* _DATASET EXCERPTS_:

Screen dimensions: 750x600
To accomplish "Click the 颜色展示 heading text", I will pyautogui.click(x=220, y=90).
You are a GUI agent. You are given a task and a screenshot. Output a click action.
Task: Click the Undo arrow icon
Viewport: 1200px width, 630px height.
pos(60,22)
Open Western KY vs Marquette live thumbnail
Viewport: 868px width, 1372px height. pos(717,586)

* _ABOUT THIS TASK_:
What are the lines from the one containing "Task: Click the Undo arrow icon" to the end of the material above? Return them exactly, and only them.

* _REPLY_:
Task: Click the Undo arrow icon
Viewport: 1200px width, 630px height.
pos(60,22)
Open Western KY vs Marquette live thumbnail
Viewport: 868px width, 1372px height. pos(717,586)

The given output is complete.